McCain Blames Clinton For North Korea genre: Just Jihad & Polispeak & Six Degrees of Speculation

Playing rock paper scissors

One thing is for certain about John McCain...he learned his lesson in the 2000 presidential primary that you either join the GOP establishment or find yourself the object of its scorched earth approach to king-making and king-breaking. In a further sign that McCain is willing to play ball to win the 2008 GOP presidential nomination, he launched an attack on the Clinton administration and the Democrats...blaming the alleged North Korean nuclear test on a failed "carrots and sticks" strategy. I don't blame McCain for his long held position that North Korea cannot be trusted to negotiate in good faith, but I find it fully disingenuous for McCain to ignore the past six years of President Bush's failed foreign policy. The following excerpts are from the Reuters article detailing McCain's remarks.

While Democrats are criticizing Republican President George W. Bush for a failure of international diplomacy after North Korea reported testing a nuclear device, McCain found fault with the actions of Bush's predecessor.

"I would remind Senator (Hillary) Clinton and other critics of the Bush administration policies that the framework agreement of the Clinton administration was a failure," McCain said in a statement, referring to a 1994 deal under which North Korea agreed to halt work on a plutonium-based nuclear facility, partly in exchange for free fuel oil deliveries.

"The Koreans received millions of dollars in energy assistance ... and what did the Koreans do? They secretly enriched uranium," McCain said.
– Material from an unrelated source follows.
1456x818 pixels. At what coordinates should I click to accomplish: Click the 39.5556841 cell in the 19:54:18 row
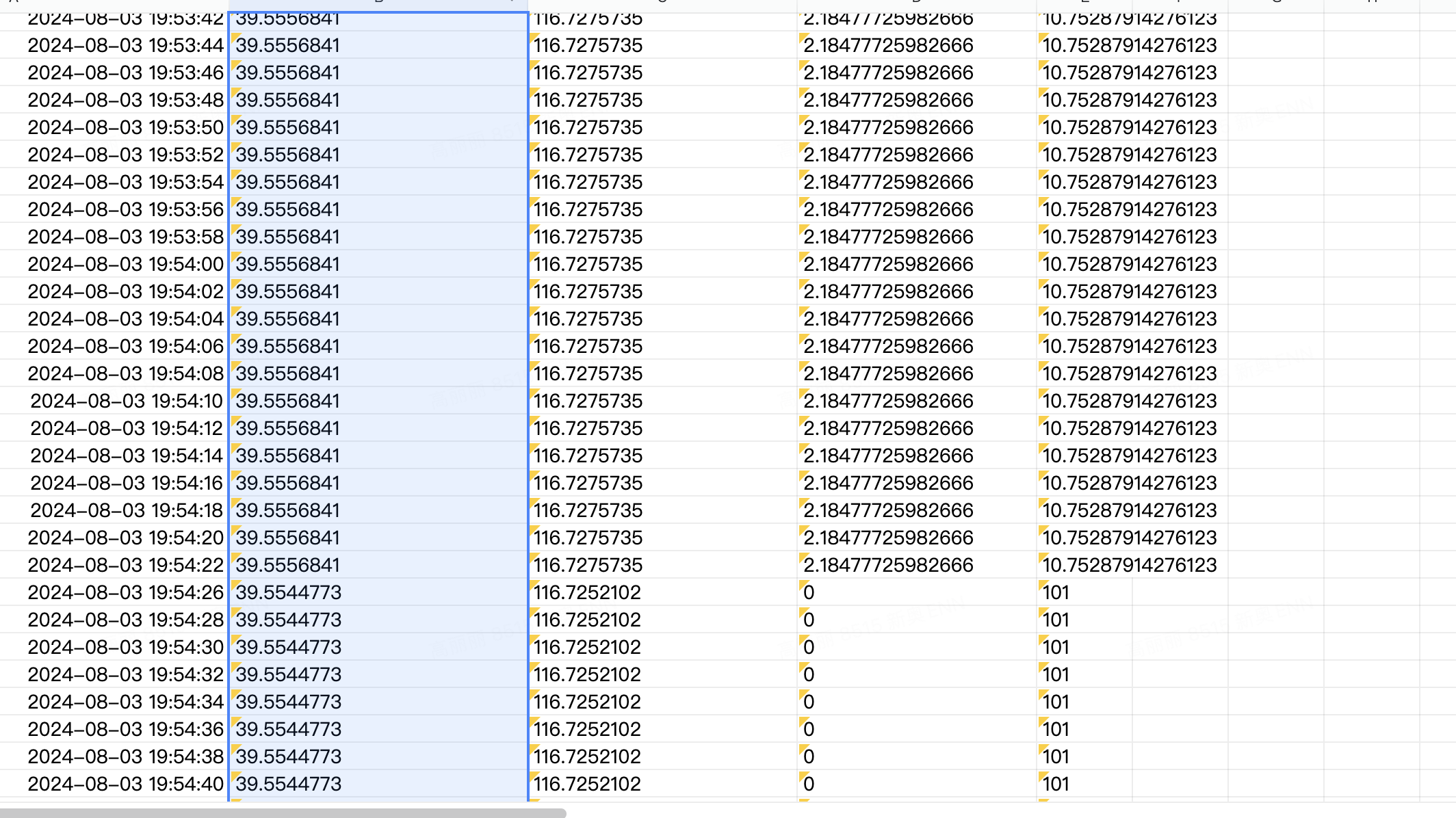pos(287,510)
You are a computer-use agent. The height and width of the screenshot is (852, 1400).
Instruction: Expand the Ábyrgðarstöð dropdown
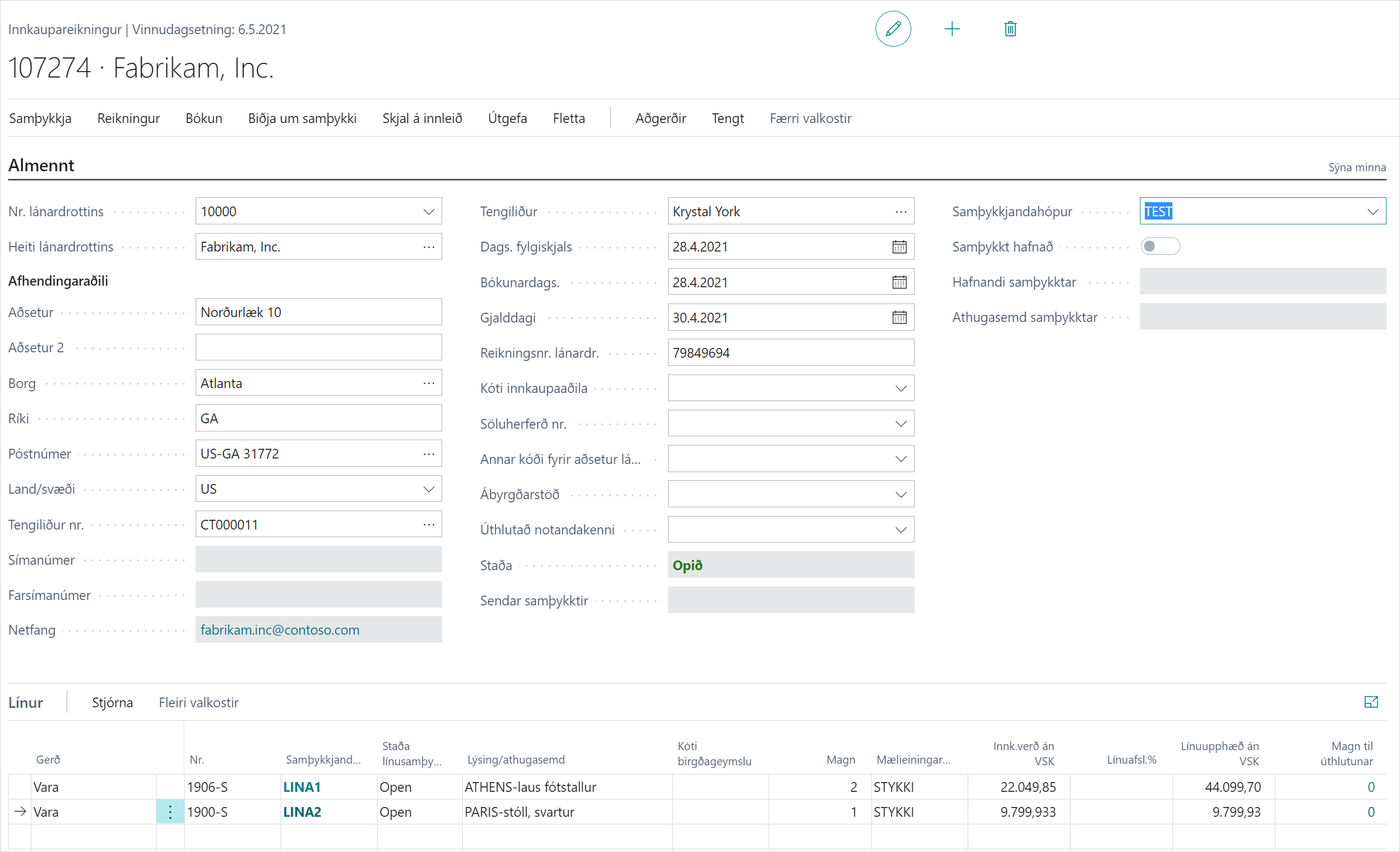pyautogui.click(x=900, y=494)
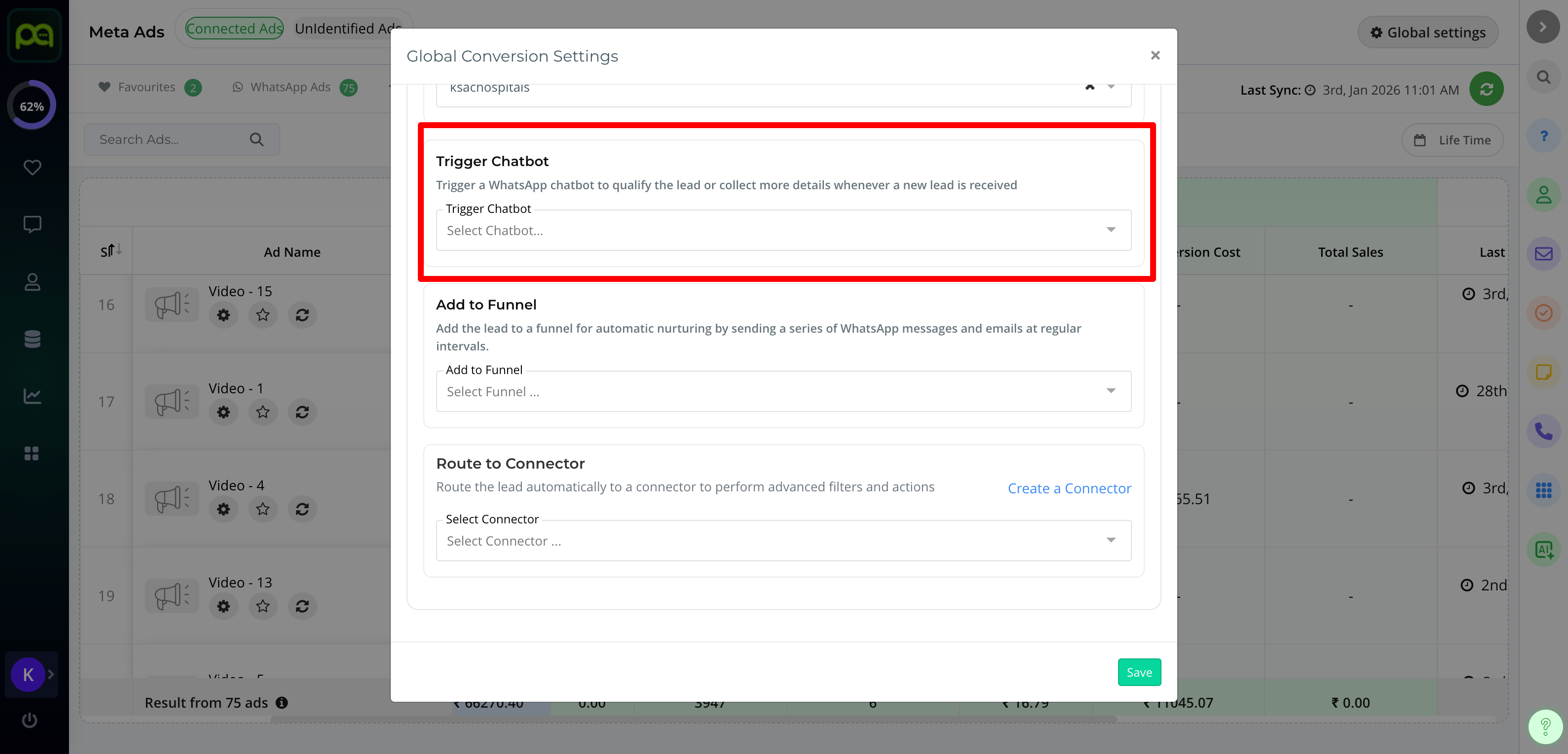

"We had a carrots-and-no-sticks policy that only encouraged bad behavior. When one carrot didn't work, we offered another."

McCain called on the U.N. Security Council to impose sanctions on North Korea, including financial and military sanctions and the right to inspect all cargo entering and leaving North Korea.

The truth of the matter is that this President called three nations the axis of evil...Iraq, Iran, and North Korea. Of the three, President Bush elected to attack the one least likely to present a threat to the United States and the one with the least developed nuclear capacity. I understand that many are willing to give the President the benefit of the doubt on the intelligence used to justify the Iraq invasion...but there is little doubt that at a minimum, Bush and his fellow neocons ignored the ample reservations that were offered by numerous intelligence experts.

If McCain wants to offer a critique of the North Korean dilemma, then his remarks ought to encompass the six years during which the Bush administration's approach was to refuse to negotiate with the North Korean regime. If his argument is that we have failed to include sticks with our carrots during the Clinton years, then one must also acknowledge that North Korea has used the past six years to obtain their own very effective sticks. I'm at a loss to understand the benefits we've gained from the Bush administration's approach of repeatedly warning North Korea to cease their nuclear ambitions or face the consequences.

As I view the current efforts to impose sanctions on North Korea, all that has changed in six years is that they have more sticks with which to negotiate and we have less. The fact that they have a nuclear capacity seems to give them more with which to negotiate. At the same time, it seems safe to conclude that the U.S. isn't going to elect a military resolution...so what have we gained? From my perspective, it is simply going to be more difficult to pressure North Korea to abandon their nuclear program. If that is operating from a position of strength, then I need a lesson in logic.

Tony Snow also chimed in on the Clinton administration's handling of the North Korean situation.

At the White House, spokesman Tony Snow on Tuesday also referred to the Clinton White House's North Korea policy as "a primarily carrots-oriented approach."

"Now you've got carrots and sticks," Snow said of the Bush tactics. "The sticks would be economic pressure on the government of North Korea."

OK Tony let me see if I can follow your logic...they've got nuclear weapons and we're going to put economic pressure on them. I'm afraid this stick we now have doesn't sound all that impressive at the moment. Perhaps you have a point if we were playing rock, paper, scissors...but I'm not sure how economic sanctions will trump their nuclear capability. Maybe Tony Snow, Senator McCain, and the Bush administration need a briefing on understanding the relative values of a stick and a toothpick? I have this nagging suspicion that North Korea thinks that they have improved their side of the equation during the last six years.